The study - recently published in the journal Economics and Human Biology and co-authored by Jason Fletcher of UW’s La Follette School of Public Affairs - is the first to research the long-term effects of Prohibition Era on longevity, adding to the understanding of the longer-term costs of alcohol exposure during pregnancy. The findings come as we mark the 90th anniversary of the repeal of prohibition on Dec. 5, 2023. They also come at a time when the rate of women who drink during pregnancy has recently increased from 9.2 percent in 2011 to 11.3 percent in 2018, according to the study. A 2022 CDC report found that number now stands at nearly 14 percent.

Using advanced analytical methods on data from the prohibition era, this study provides important nuance to the assessment of prohibition’s effects on public health and could have important implications for policies aimed at reducing maternal alcohol use.

"Researchers now understand that exposures during pregnancy, due to interruptions to fetal development, can have long term cascading effects on later-life health," Fletcher says. "Modern evaluation tools and new data opportunities allow us to look back at policies from 100 years ago to assess their long-term impact in ways we’ve never been able to do before."

Fletcher and his co-author, Hamid Noghanibehambari from Austin Peay State University and an affiliate of UW-Madison’s Center for Demography of Health and Aging, used Social Security Administration death records from 1975-2005 that were linked to the 1940 U.S. census. They identified counties of residence and determined whether alcohol sales were legal or prohibited at the time of birth.

Because parts of the country became "dry" through state and federal regulation at different times between 1900-1930, data from this period served as a natural experiment for investigating these effects. Fletcher and Noghanibehambari were able to compare the old-age longevity of individuals who were exposed to prohibition laws during early life and childhood to those who were not.
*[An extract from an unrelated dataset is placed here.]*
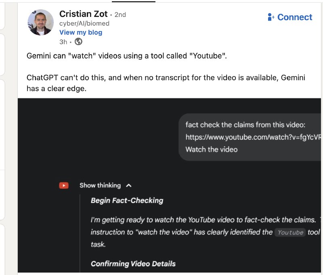Viewport: 323px width, 275px height.
Task: Click the post's first line about Gemini
Action: pyautogui.click(x=127, y=56)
They found that being born in a county that went dry due to state or federal regulations  correlated with roughly 0.17 additional years of longevity during old age. Taking other factors into account, such as the likelihood of women drinking during pregnancy at a time when little was known about the dangers of maternal alcohol consumption, they calculated that prohibition may have resulted in an average of 1.7 additional years for those born in counties where alcohol was banned.

To better understand the size of this observed increase in longevity, the study also compared these results with the overall change in life expectancy for Americans born between 1900-1930. Overall, this group experienced a sharp and unprecedented increase of about 11.8 years in life expectancy due to factors such as improvements in medical technology and increases in income and welfare. The effect of 1.7 years due to exposure to the temperance movement is equivalent to nearly 15% of the overall life expectancy improvements of those born at this time.
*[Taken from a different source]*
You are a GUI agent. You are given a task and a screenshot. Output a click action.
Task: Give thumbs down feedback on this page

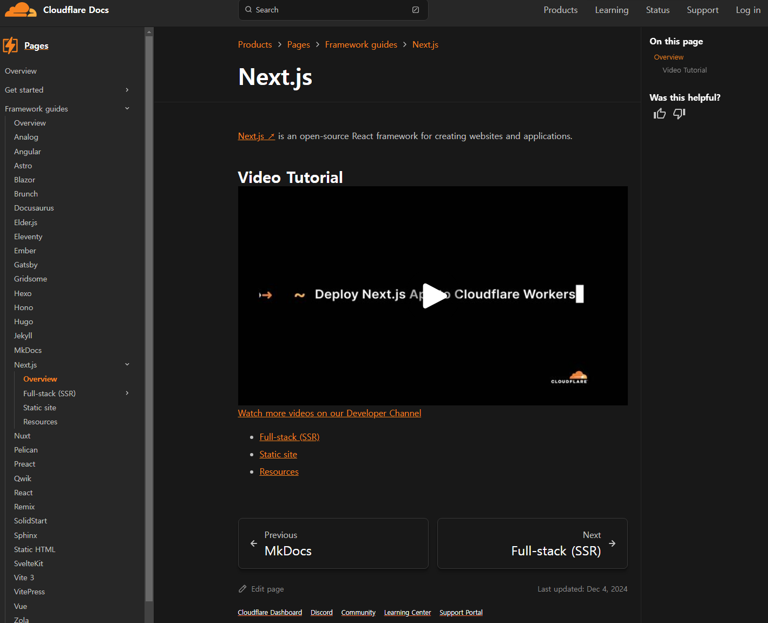point(679,114)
Along with recent studies that suggest that lowering alcohol availability due to prohibition reduced mortality, decreased drug-related crime and improved child health, this research helps shed light on the effects of alcohol policy on public health.

This research is funded in part by the National Institute of Aging (R01AG060109) and the UW-Madison Center for Demography of Health and Aging through a National Institute of Aging core grant (P30 AG17266).